이 방법은 98%의 Deepfake detect 정확도를 가지지만, dataset에 따라 크게 좌지우지 된다. 80%의 train set, 20%dml test set.

2) Deep Learning Based Methods

In the case of Deepfake detection in images, there are plenty of works where deep learning-based methods are applied to detect specific artifacts generated by their generation pipeline.

아래에는 Deep Learning 관련 논문들에 대한 설명들이 자세하게 적혀있지만, 나의 목적은 그것이 아니기 때문에 요약정리하지는 않겠다.

We observed that many approaches were proposed to apply frame-by-frame analysis in videos or images to manipulate face and track facial movement to obtain better performance.
많은 방법들이 동영상이나 이미지의 프레임별 분석을 적용하는 방식을 채택했다.

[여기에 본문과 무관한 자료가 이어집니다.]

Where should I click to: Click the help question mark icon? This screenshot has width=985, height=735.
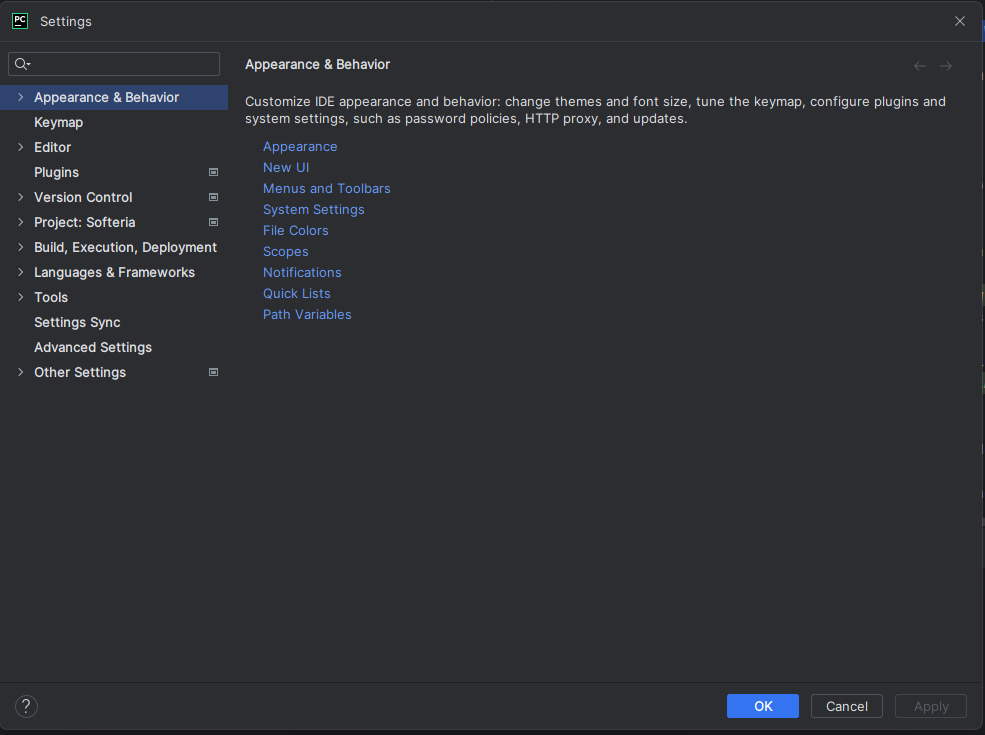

하지만 대부분의 방법들은 overfitting 문제가 존재했다.

3) Statistical Measurements Based Methods

Determining different statistical measures such as average normalized cross-correlation scores between original and suspected data helps to understand the originality of the data.

가장 기본적인 생성형 Convolutional structure를 모델링하기 위해서 사용한 방법 중 하나는 지엽적인 특징들을 Expectation-Maximization (EM) 알고리즘을 사용하여 추출하는 것이었다. 추출 이후에는 ad-hoc 입증을 아키텍쳐에 적용한다.

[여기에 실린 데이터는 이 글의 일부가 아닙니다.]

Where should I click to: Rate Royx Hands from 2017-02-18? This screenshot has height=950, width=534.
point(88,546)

보통 GAN의 정확도가 낮으면 distance가 증가했다. 굉장히 정확한 GAN은 의무적으로 감지하기 힘든 높은 기술로 처리된 사진들을 생성해야한다.

4) BlockChain Based Methods

Blockchain technology provides various features that can verify the legitimacy and provenance of digital content in a highly trusted, secured, and decentralized manner.

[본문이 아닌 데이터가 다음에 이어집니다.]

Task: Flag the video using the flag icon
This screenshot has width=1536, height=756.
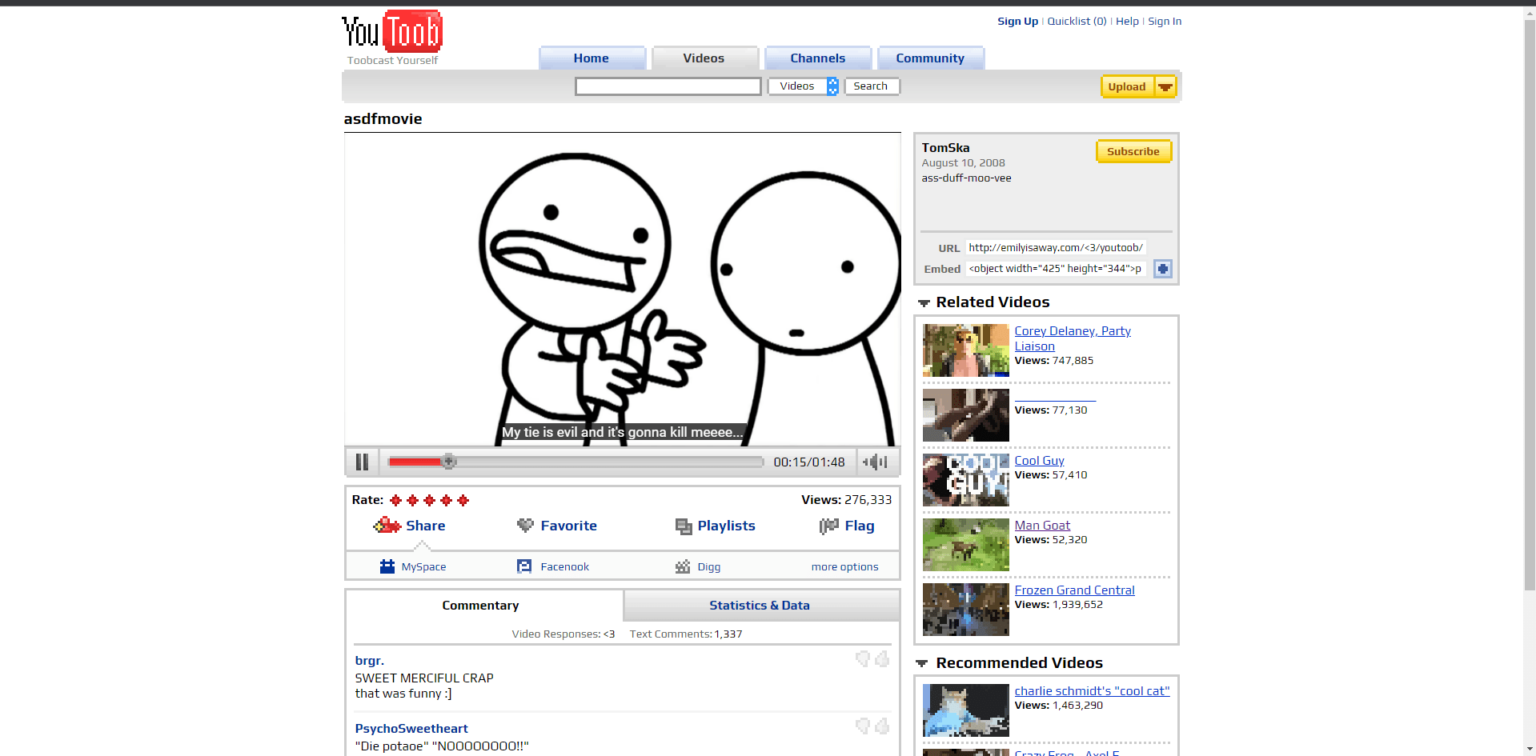Action: click(828, 526)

딥페이크 Detection으로는, 공개된 Blockchian이 비디오나 이미지가 진짜인지를 분산적인 방법으로 가장 적절한 기술적 해결책으로 여겨지고 있다.

Multiple LSTM networks are being used as a deep encoder for creating discriminating features, which are then compressed and used to hash the transaction.


^ Categories of Deepfake detection strategies (quantity and percentage of related categories of studies)

알 수 있는 것은 Deep learning- based approach가 Deepfake를 감지하기 위해서 가장 많이 쓰이는 기술이다.

C. RQ-2 : What Is The Way To Perform Empirical Tests To Detect Deepfake Using These Studies?

To Provide an answer to RQ-2, we review the different experimental methods in-depth and categorize the overall Deepfake detection process into six distinct stages that are summarized below

  • Data Collection, Face Detection, Feature Extraction, Feature Selection, Model Selection, Model Validation

1) SRQ-2.1 : What Datasets Are Typically Used In Deepfake Detection Experiments?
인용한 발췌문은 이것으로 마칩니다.